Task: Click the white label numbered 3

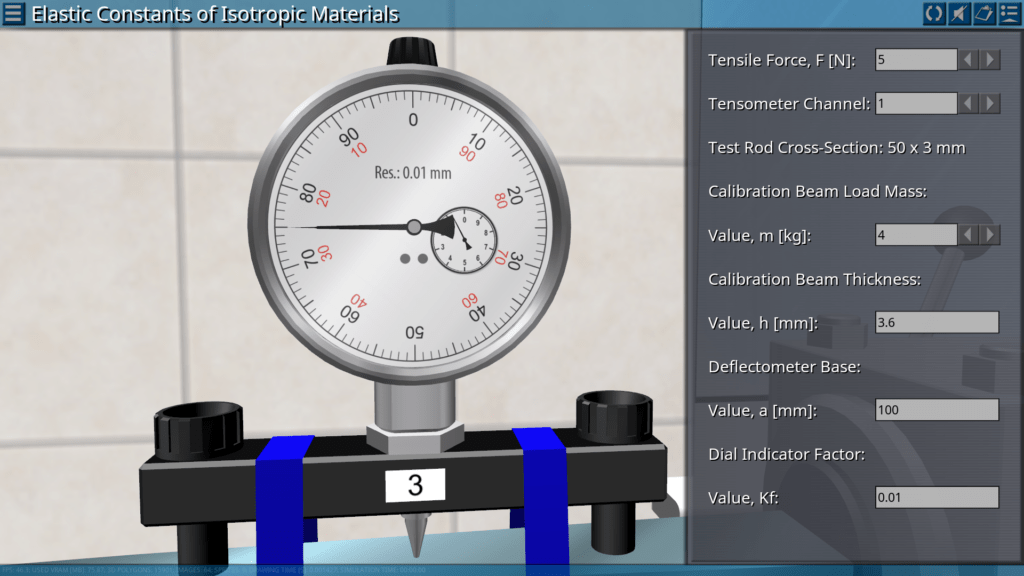Action: click(x=415, y=485)
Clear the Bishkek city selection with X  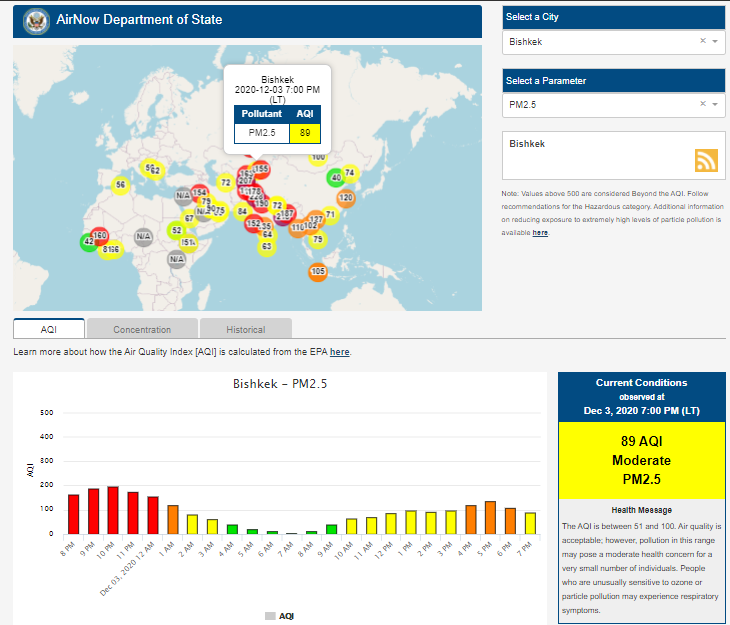point(702,42)
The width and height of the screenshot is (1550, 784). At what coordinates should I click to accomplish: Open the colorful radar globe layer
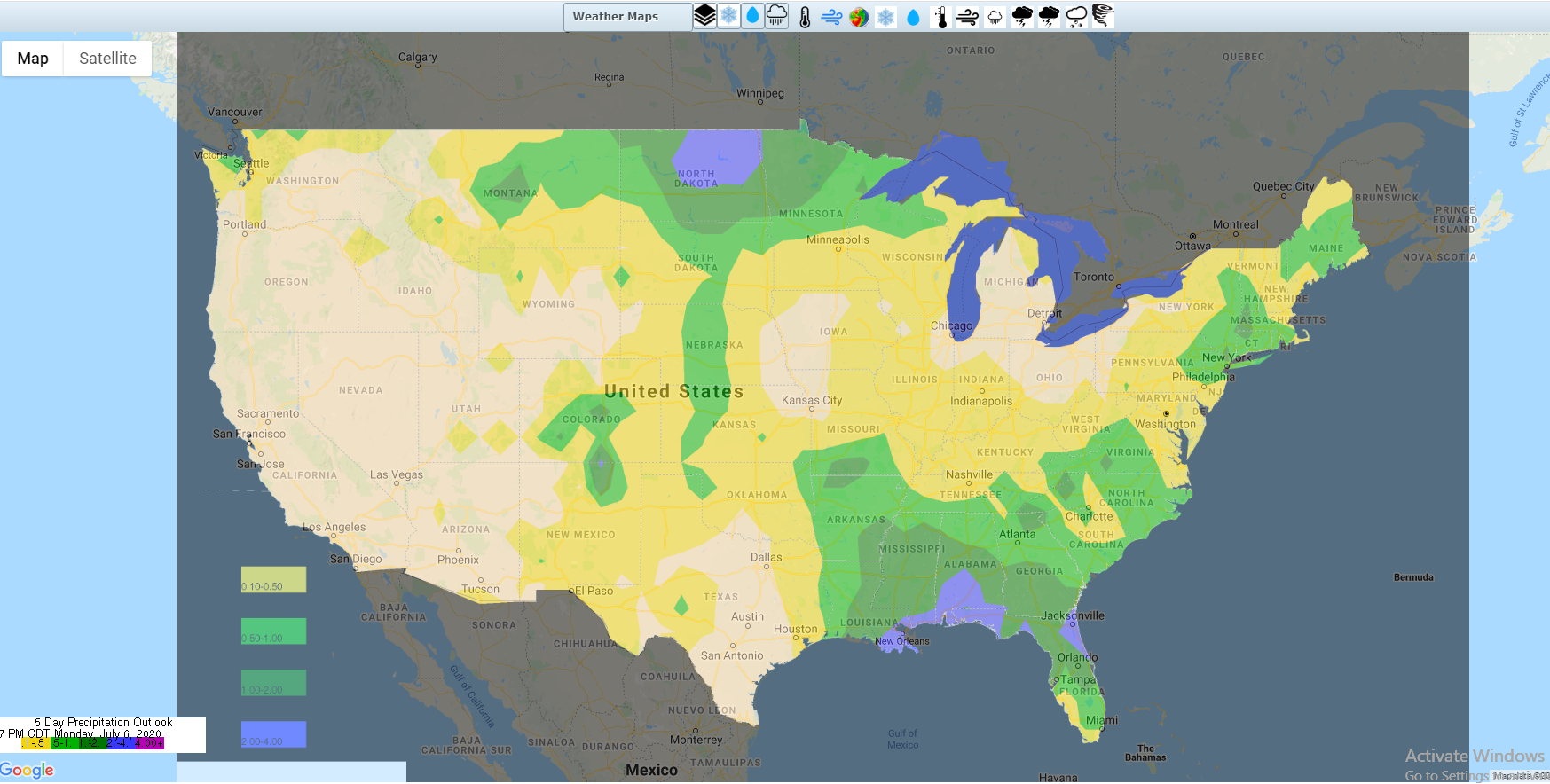tap(858, 17)
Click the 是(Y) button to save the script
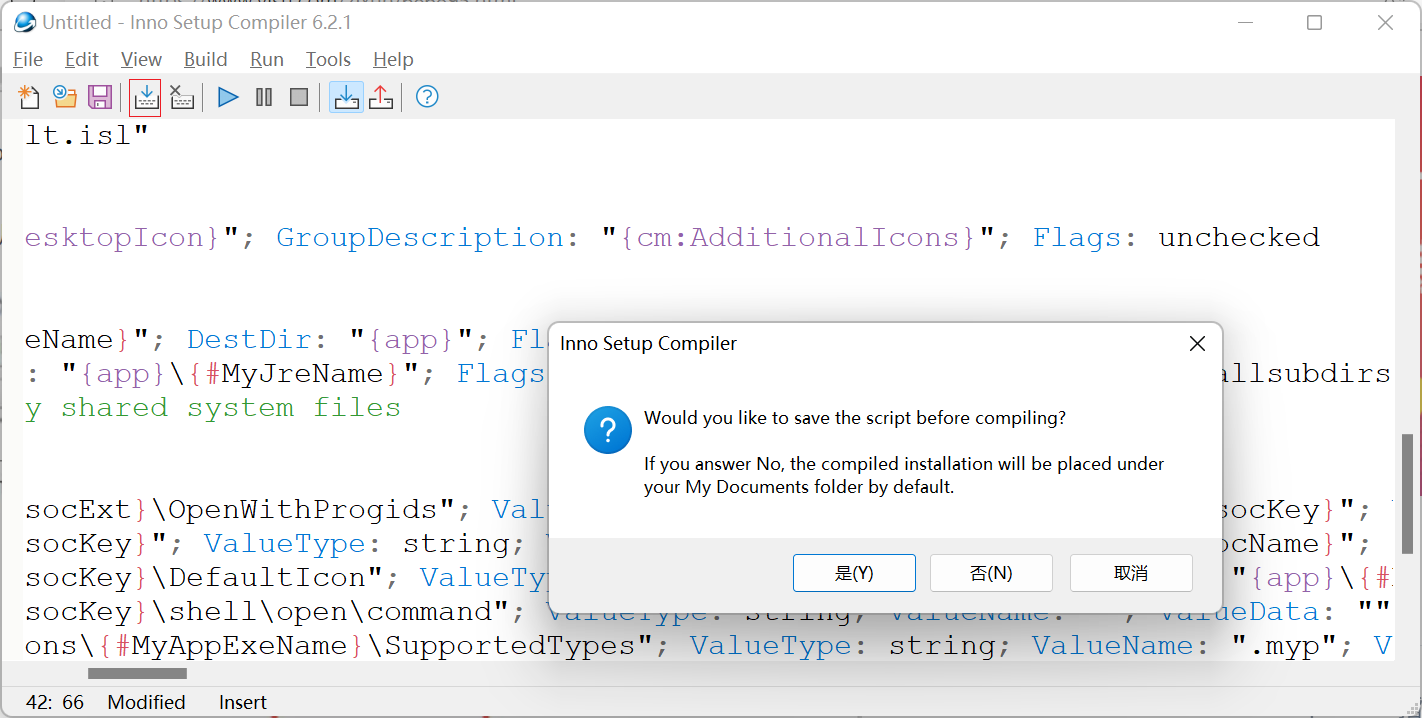The width and height of the screenshot is (1422, 718). tap(854, 573)
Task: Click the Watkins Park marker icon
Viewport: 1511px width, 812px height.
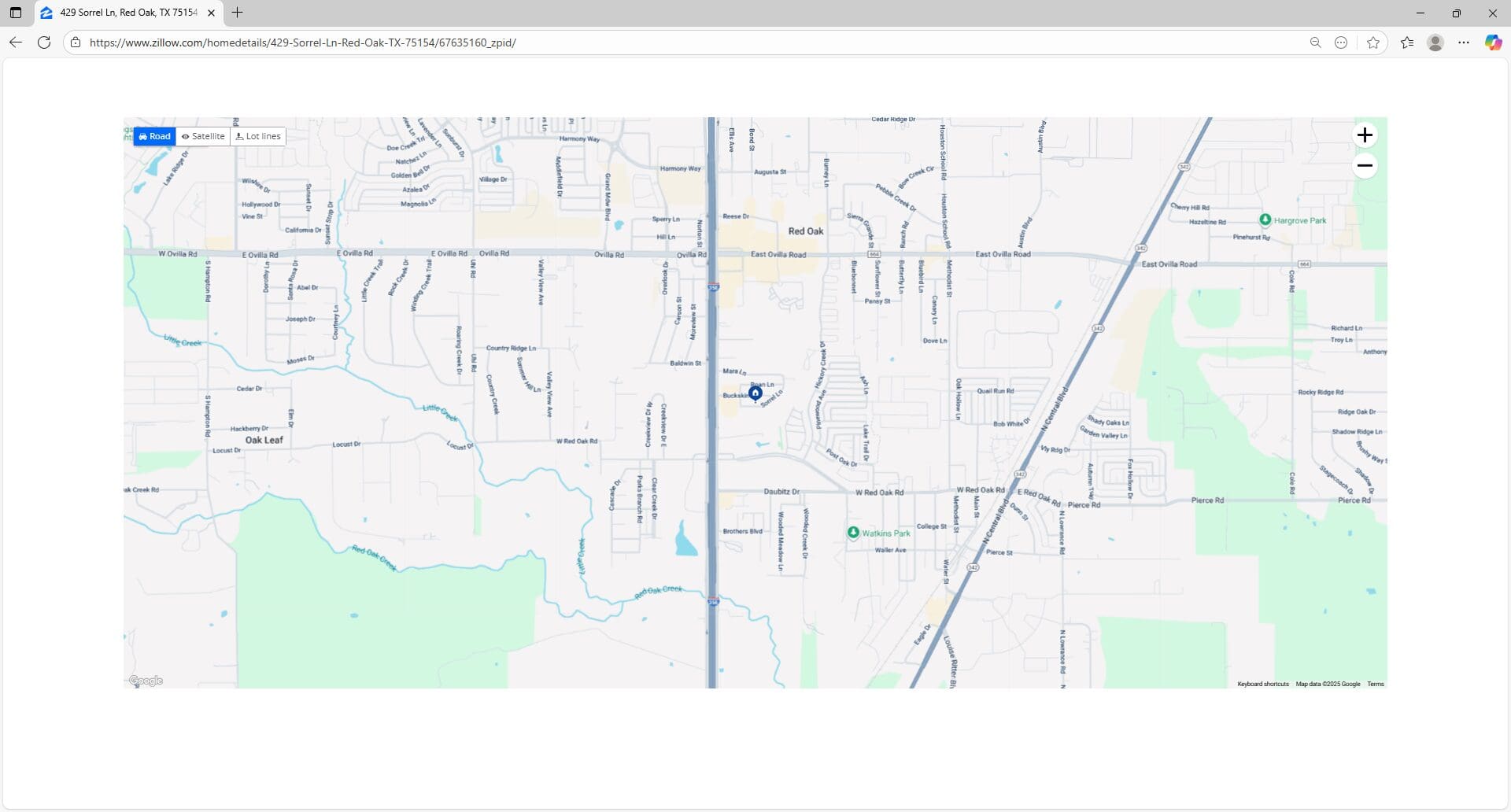Action: (x=853, y=533)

Work to be completed |
Quote the lines of the data from the one containing "Task: Click the Watkins Park marker icon" through the end of the data, both ends included, and leave out the pictures.

Solution to the exercise |
Task: Click the Watkins Park marker icon
Viewport: 1511px width, 812px height.
Action: (x=853, y=533)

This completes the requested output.